---------- DATA SHOWN ----------

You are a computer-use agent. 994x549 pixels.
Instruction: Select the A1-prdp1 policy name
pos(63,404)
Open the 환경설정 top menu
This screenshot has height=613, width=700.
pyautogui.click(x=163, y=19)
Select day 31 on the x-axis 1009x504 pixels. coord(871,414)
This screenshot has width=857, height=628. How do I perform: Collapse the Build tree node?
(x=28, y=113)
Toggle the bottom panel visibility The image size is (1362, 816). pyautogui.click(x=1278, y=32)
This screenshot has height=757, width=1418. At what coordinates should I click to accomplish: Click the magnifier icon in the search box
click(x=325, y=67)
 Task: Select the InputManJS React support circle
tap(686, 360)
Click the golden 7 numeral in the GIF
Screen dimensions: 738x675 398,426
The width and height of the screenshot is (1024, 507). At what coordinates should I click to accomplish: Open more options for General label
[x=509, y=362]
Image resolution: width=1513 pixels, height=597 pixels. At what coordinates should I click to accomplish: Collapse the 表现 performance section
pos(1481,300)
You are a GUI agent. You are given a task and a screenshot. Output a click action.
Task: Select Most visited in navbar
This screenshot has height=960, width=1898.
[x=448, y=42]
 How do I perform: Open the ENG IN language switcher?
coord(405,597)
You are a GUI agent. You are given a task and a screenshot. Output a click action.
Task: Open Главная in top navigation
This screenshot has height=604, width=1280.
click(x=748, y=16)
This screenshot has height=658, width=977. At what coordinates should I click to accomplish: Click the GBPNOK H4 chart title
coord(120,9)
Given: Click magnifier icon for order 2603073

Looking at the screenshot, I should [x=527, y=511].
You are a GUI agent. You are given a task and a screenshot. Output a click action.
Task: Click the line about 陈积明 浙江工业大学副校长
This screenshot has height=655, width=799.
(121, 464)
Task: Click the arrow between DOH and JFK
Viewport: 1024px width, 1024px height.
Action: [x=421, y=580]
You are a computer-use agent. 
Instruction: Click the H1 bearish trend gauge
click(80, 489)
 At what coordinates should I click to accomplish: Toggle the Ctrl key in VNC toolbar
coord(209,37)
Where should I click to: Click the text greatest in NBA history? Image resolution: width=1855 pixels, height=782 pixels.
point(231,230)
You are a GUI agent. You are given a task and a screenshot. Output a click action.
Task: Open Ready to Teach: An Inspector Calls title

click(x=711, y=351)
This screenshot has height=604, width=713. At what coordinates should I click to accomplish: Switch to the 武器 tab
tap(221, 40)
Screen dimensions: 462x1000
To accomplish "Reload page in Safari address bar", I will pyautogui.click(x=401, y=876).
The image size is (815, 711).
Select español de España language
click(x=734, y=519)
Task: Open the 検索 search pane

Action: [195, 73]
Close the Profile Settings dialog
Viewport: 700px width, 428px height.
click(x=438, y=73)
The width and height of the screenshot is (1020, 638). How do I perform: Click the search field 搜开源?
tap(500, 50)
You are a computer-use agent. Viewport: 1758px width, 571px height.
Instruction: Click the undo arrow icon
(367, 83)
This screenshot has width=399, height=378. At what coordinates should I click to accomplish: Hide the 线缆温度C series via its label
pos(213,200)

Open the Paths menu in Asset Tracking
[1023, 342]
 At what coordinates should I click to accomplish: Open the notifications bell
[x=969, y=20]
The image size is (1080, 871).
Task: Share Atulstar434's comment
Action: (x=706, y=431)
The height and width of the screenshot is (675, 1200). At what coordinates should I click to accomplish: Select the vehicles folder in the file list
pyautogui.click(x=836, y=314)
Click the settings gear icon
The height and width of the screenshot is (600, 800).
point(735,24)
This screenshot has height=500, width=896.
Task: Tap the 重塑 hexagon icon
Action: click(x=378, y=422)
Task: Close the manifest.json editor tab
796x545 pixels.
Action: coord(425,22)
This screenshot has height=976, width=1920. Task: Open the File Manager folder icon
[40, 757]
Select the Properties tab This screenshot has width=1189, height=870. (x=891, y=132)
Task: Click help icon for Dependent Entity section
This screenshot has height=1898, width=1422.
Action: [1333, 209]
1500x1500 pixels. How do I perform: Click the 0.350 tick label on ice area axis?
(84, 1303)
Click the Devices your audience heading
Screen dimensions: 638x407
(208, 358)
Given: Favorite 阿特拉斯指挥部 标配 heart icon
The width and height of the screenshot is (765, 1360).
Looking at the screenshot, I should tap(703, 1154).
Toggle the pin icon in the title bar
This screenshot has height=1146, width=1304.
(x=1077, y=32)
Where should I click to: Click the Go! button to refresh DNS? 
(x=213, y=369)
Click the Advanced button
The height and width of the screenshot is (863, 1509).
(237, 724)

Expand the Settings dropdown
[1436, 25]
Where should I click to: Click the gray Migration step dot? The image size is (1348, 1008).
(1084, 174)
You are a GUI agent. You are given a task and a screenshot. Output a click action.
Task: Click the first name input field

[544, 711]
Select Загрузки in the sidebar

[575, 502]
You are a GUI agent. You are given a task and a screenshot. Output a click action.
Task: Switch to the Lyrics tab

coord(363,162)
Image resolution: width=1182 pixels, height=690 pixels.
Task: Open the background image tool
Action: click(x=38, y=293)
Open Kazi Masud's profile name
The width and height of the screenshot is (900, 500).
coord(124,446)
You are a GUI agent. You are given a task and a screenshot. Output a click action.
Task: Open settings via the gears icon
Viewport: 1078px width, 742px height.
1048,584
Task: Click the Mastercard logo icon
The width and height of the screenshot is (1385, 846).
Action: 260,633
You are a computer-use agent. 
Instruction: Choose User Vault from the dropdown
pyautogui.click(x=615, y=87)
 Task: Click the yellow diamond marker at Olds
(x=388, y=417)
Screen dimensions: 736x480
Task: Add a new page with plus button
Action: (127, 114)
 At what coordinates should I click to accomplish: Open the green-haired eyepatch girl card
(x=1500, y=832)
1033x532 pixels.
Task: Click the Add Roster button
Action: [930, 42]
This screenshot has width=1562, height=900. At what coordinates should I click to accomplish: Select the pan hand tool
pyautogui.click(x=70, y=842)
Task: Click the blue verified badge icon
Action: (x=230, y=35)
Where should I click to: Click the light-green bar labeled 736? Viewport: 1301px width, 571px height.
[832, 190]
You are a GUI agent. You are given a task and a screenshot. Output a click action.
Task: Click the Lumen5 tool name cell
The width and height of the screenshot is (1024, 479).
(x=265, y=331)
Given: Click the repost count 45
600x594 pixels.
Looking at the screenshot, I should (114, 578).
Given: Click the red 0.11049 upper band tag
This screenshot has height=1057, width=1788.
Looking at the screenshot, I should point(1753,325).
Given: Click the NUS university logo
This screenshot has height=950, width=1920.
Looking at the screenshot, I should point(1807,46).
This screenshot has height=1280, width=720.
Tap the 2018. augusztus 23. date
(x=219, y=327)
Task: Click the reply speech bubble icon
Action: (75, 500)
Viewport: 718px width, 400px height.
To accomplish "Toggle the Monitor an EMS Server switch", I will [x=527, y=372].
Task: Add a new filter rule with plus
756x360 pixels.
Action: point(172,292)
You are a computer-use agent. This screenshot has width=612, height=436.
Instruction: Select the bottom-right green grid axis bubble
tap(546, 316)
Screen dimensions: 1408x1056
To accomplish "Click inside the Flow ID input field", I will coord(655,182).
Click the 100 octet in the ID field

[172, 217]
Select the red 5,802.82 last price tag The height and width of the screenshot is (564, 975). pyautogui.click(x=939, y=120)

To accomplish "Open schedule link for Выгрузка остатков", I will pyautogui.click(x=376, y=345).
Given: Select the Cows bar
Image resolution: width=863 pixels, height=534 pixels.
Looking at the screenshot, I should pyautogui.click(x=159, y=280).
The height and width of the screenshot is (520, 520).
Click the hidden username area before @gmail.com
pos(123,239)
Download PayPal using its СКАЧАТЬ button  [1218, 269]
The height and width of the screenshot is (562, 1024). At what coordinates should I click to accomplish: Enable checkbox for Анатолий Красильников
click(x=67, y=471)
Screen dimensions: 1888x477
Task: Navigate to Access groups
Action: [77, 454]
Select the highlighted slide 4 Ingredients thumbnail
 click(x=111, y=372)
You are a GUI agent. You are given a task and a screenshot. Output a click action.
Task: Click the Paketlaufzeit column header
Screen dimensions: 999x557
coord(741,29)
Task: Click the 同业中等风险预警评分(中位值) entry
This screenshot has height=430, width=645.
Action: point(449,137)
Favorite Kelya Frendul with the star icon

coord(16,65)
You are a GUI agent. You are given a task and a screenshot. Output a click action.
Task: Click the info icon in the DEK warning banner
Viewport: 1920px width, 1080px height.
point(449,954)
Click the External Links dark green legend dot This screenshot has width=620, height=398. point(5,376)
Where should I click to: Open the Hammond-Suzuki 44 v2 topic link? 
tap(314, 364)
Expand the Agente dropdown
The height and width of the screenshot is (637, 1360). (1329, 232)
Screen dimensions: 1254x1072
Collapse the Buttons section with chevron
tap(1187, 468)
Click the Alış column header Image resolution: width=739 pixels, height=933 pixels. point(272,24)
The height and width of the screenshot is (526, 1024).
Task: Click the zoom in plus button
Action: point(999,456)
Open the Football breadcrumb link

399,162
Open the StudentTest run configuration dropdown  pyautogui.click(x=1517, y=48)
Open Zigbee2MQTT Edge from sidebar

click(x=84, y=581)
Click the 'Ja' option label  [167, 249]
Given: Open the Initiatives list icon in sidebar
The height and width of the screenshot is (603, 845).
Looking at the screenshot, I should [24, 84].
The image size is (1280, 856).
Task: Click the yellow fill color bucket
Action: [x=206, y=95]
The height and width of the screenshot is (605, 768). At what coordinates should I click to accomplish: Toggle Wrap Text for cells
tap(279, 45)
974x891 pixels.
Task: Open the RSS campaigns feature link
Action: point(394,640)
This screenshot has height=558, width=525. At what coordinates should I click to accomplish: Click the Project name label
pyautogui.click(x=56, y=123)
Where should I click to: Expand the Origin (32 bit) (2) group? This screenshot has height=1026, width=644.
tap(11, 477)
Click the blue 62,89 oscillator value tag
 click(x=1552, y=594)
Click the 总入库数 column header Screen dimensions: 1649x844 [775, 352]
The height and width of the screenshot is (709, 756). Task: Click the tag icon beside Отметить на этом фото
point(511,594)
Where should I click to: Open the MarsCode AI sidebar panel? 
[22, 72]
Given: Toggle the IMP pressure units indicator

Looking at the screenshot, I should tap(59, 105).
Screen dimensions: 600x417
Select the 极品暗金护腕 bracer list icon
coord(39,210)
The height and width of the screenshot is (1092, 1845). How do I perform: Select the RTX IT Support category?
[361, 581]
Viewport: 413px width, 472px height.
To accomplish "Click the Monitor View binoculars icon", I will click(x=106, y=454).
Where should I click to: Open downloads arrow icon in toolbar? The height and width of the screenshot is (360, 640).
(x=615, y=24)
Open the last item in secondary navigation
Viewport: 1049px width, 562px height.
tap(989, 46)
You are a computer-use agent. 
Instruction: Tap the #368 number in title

----------

AIM OF THE TASK
Locate the lines above that hold the word "Monitor". Show every one of them.

ANSWER BOX
To accomplish "Toggle the Monitor an EMS Server switch", I will [x=527, y=372].
To accomplish "Click the Monitor View binoculars icon", I will click(x=106, y=454).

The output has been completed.